Fairies are minute winged creatures of supernatural legend who have been attributed as the harbingers of spring after a long winter, good omens, symbols of magic and a wondrous imagination. Fairies as a symbol portray whimsy and a free spirit. Historically, “fairy” has been used synonymously with the word “enchantment” because of its etymology and origin in traditional tales of Romance in Old French.
The image of a fairy is always a tiny, delicate creature with full wings. They are often shown with images of the crescent moon to enhance the idea of femininity that surrounds them, or sitting atop or underneath flowers or toadstools, much larger than their tiny size. Images of nature are generally included with the fairy to emphasize their origins in the forest.
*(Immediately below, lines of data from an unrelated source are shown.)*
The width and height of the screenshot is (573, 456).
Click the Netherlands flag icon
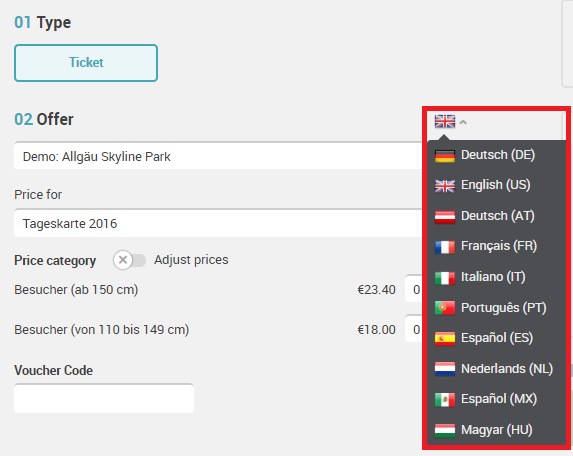pos(445,369)
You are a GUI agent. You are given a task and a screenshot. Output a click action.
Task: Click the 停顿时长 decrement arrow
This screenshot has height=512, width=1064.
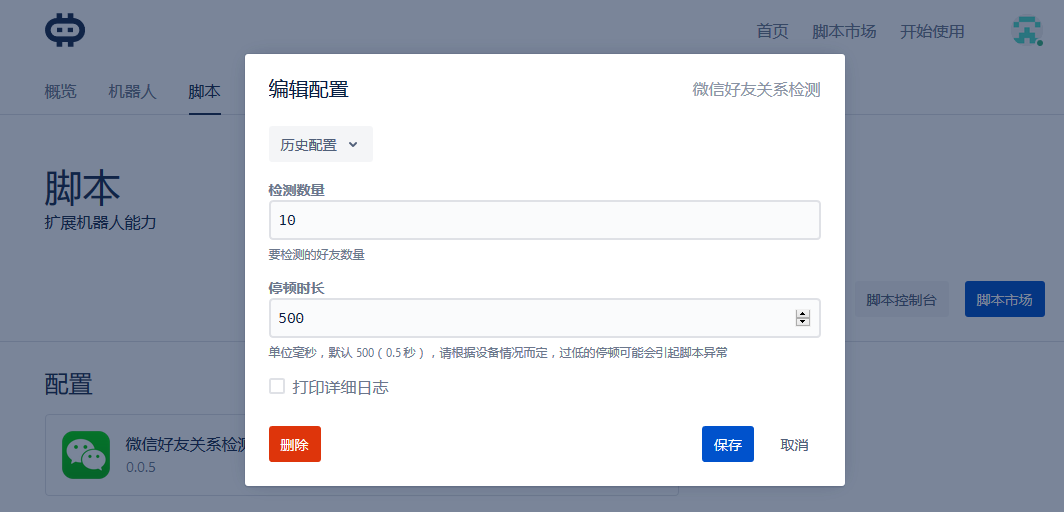802,322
Tinkerbell is perhaps the most well recognized image of a fairy, taken from J.M. Barrie’s Peter Pan. She is an iconic image of femininity but also a childish character, stuck in adolescence. Her magical prowess and ability to fly is the envy of the children whose imaginations eventually grow, allowing them flight.
Many mythologies account for fairies, majorly explaining them as fallen angels or deities that exist in the earthly realm. In this way, the fairy is a symbol of an lost and ancient world of gods, goddesses and primal magic. Their wings are often elaborately designed, crossing between the image of an angel and that of a beautiful butterfly, involving bright colors and intricate patterns.
In many legends, fairies are supposed to work in nature, enhancing the growth of plants and the evolution of ecosystems. For this reason, fairies are most often depicted in a natural setting, clothes in leaves, flower petals, or other minute plant matter.
The image of a prostrating fairy is often used as a symbol of a fallen damsel, a delicate creature in distress. The wings are generally depicted as wilted or covering the body of the fairy, enhancing the idea of a forlorn soul. The fairy in this way is a symbol of pain and torment, a sign of a trying situation.